1) I always recommend that potential submitters read their most recent couple issues of a journal before submitting there (at least the genre which they're submitting), but if you could recommend, say three or so pieces (or however many) that you feel especially exemplify for one reason or another, what you're looking for, or that you are especially proud to have published and think everyone, whether they plan on submitting or not, should read? 
TL;DR Pieces that exemplify the journal. 
Oh man, I mean, we definitely have a certain vibe that subconsciously filters through into The Racket Journal, but when I’m picking pieces I’m always trying to think how can we push outside of my very legit biases when it comes to the work. That said, I love poetry that has a narrative, that has a little grit in its teeth, that expands past flowery descriptions. Good examples: “Type Place” by Rohan DaCosta in Issue 19, “Cut the Grass” by Jorrell Watkins in Issue Twenty-One, “Suntanned, Windblown” by Lauren Parker in Issue Twenty-Two
2) Is there any genre, topic, theme or stylistic that you are surprised you don't see more of, or that you would like to see more of? For instance prose poems, stories about organized sports (or one in particular), non-conventional family narratives, non-standard typography, alternate history, high sci-fi, hybrid pieces utilizing white space... 
TL;DR I wouldn't kick these submissions out of bed for eating crackers. (updateable, if the interview results in an unwanted flux of submissions)
We recently received a ten-part poetry series about baseball in the future. And it was amazing. Just this super cut-and-dry description of what baseball would be like - for players and fans - in a near, near future where everything was just a touch more technologically evolved.  So, I want to say sci-fi, but not just like bleep-borp, robot-laser-gun-space-ship sci-fi, but strange takes on the mundane, on technology, on this ever more bat-shit world we live in.
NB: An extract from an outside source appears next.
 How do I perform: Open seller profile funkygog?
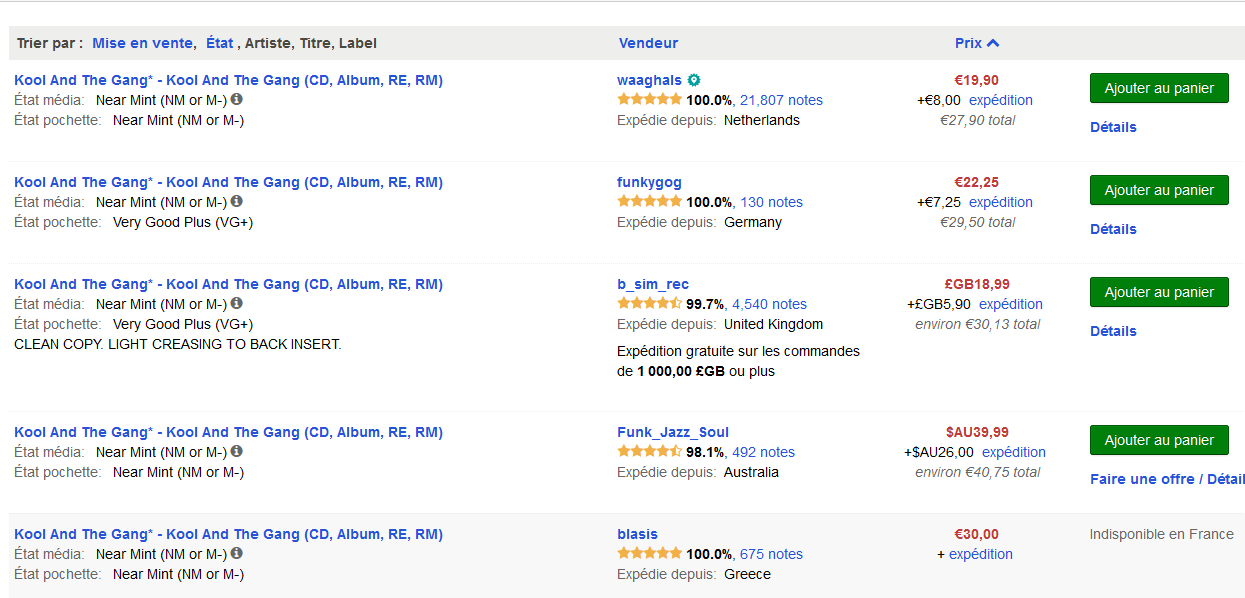649,182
3) Hard sells—and not just the standard (though very important) "don't send hateful, misogynist, racist etc" work. Is there a plot, trope, character, motif, idiom or even phrase you would like people to think twice about before using? One that you see a ton, or that stick out when you're reading, in a negative way for whatever reason.
TL;DR Hard sells.
I feel like I’m going to alienate like half of the writers who submit with this answer but I really struggle with just poetry built around traditional nature, uh, stuff. We get a lot of poetry that just feels like descriptions of pretty trees or how rivers make someone feel and it’s rare that I place one in the magazine. Maybe my personal tastes run a little more urban, or maybe I just see to much of them, but they slide right off me.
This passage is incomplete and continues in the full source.